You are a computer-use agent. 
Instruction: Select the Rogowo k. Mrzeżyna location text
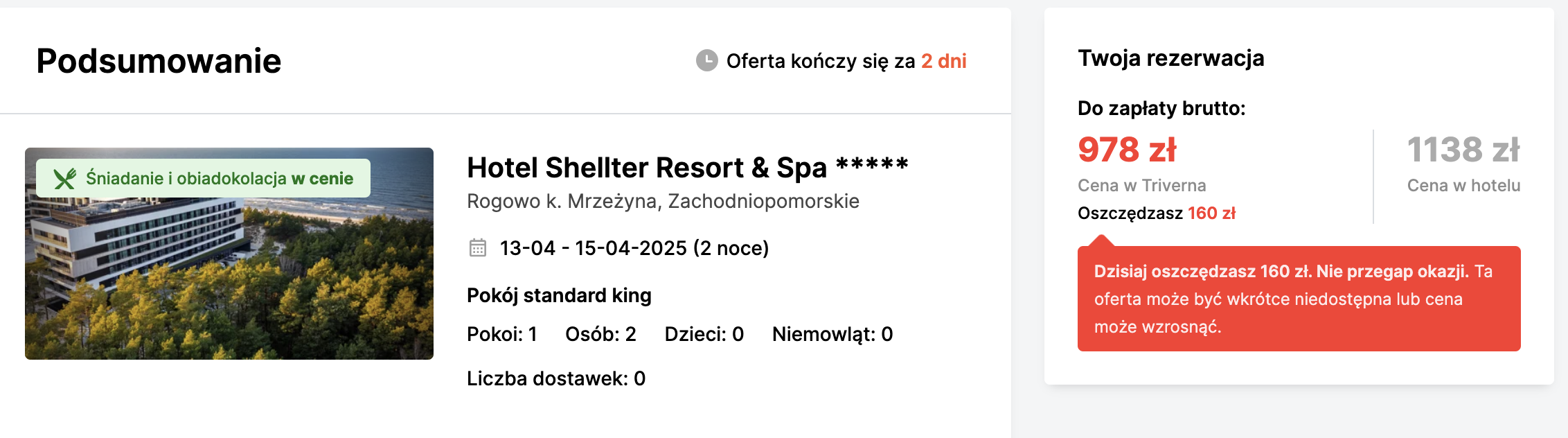[663, 201]
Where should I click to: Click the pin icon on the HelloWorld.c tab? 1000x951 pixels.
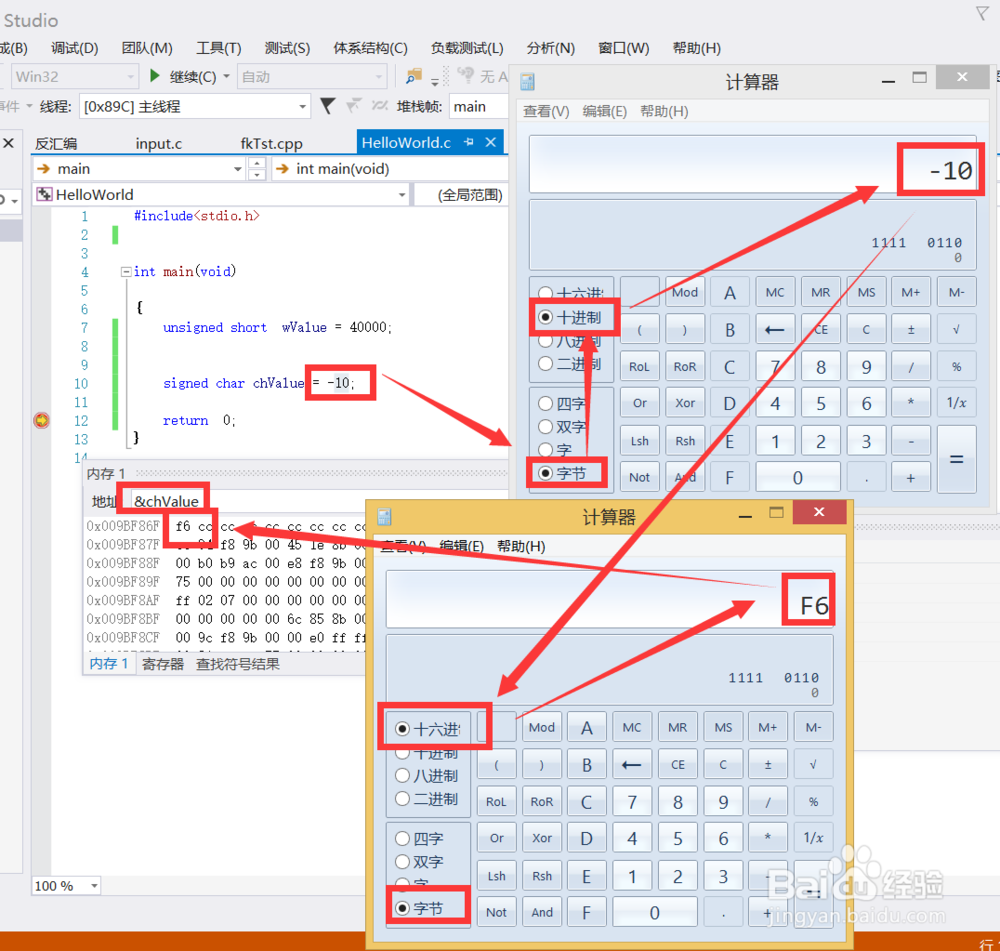(471, 142)
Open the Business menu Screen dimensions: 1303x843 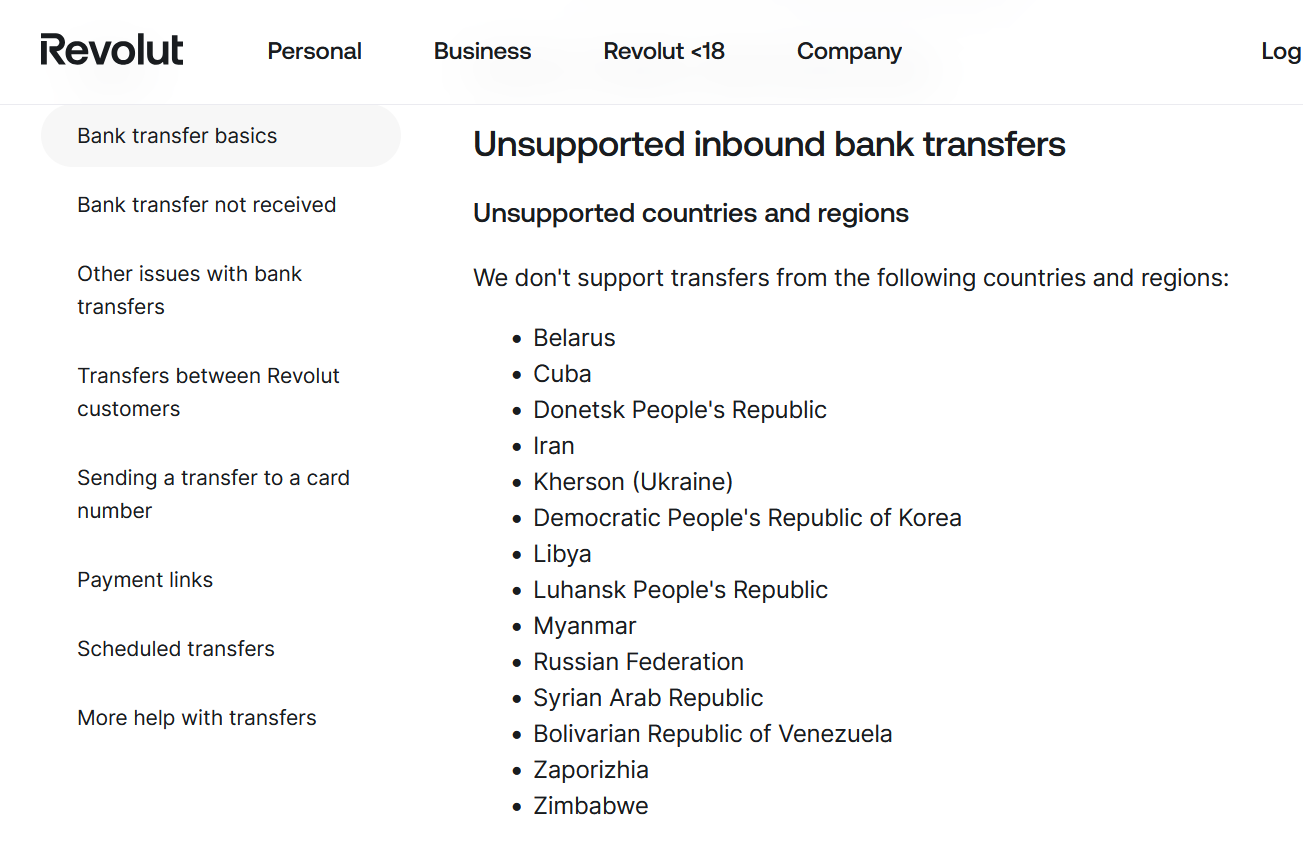pyautogui.click(x=482, y=51)
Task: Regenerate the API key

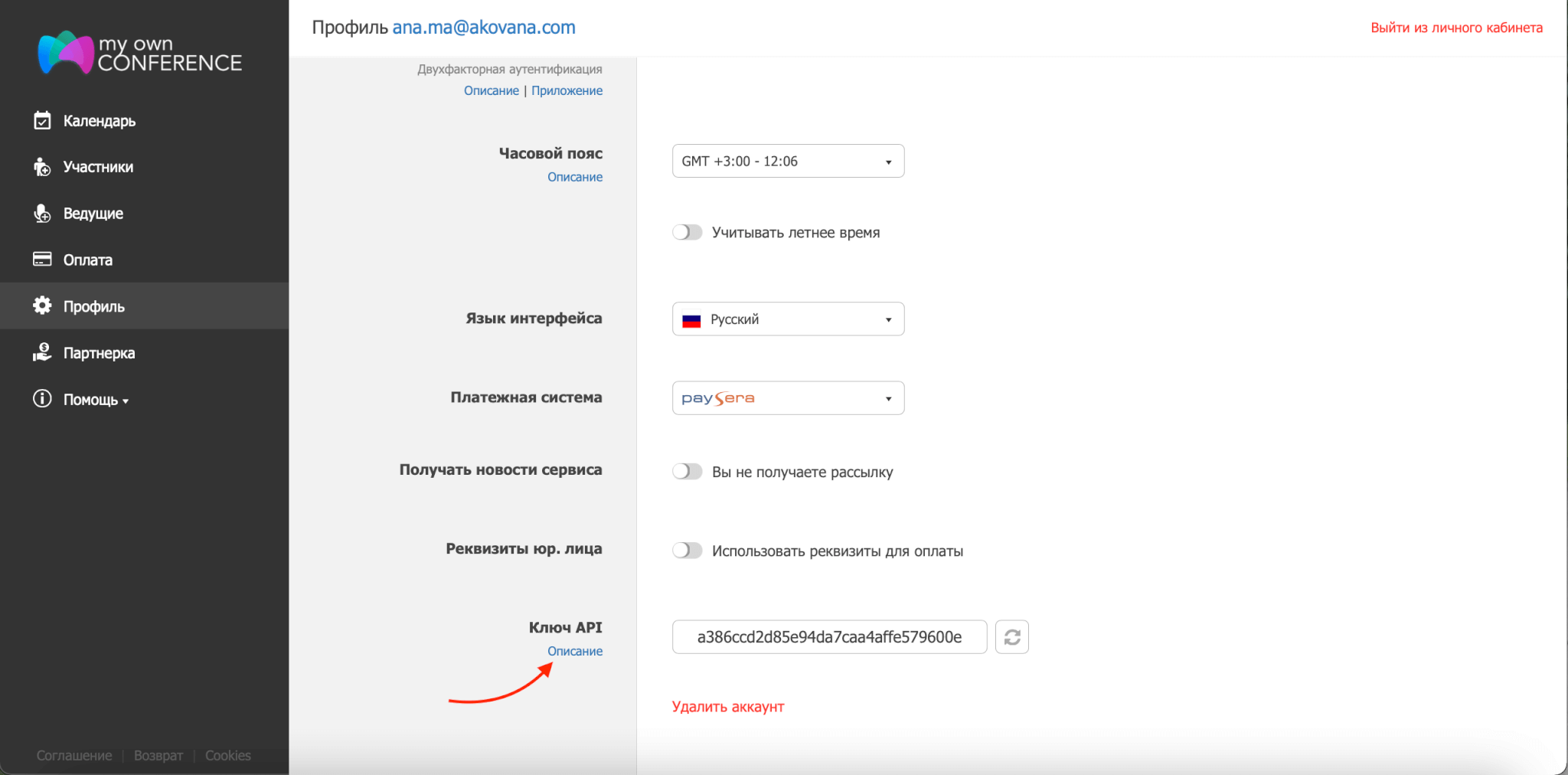Action: click(1011, 636)
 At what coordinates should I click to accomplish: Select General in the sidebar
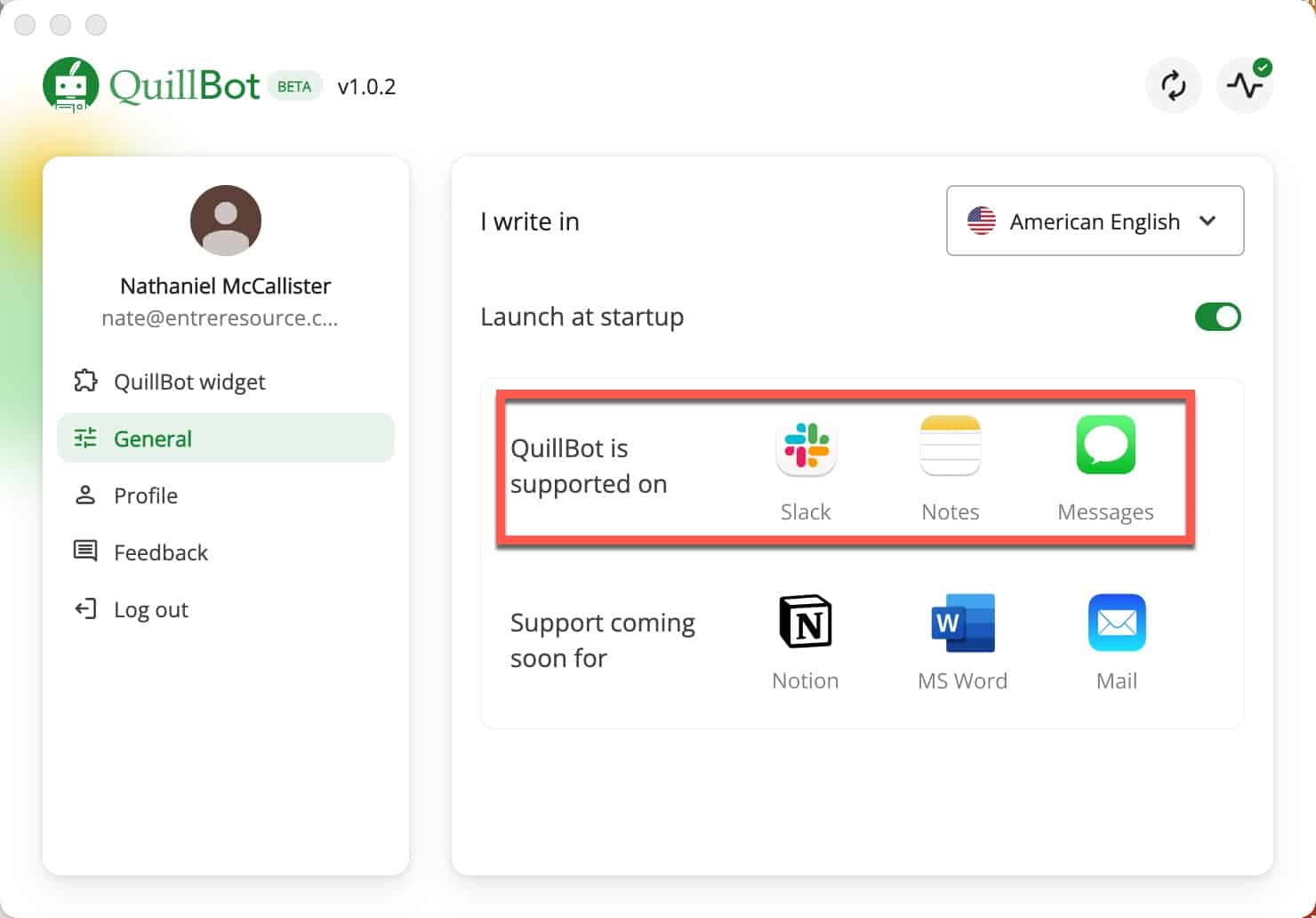point(152,438)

__________

[PROBLEM STATEMENT]:
An exact copy is needed of the lines running from the one containing "At what coordinates" through the last line of the material, and of no others; pictures stay out.

[TASK RESULT]:
 At what coordinates should I click to accomplish: Select General in the sidebar
point(152,438)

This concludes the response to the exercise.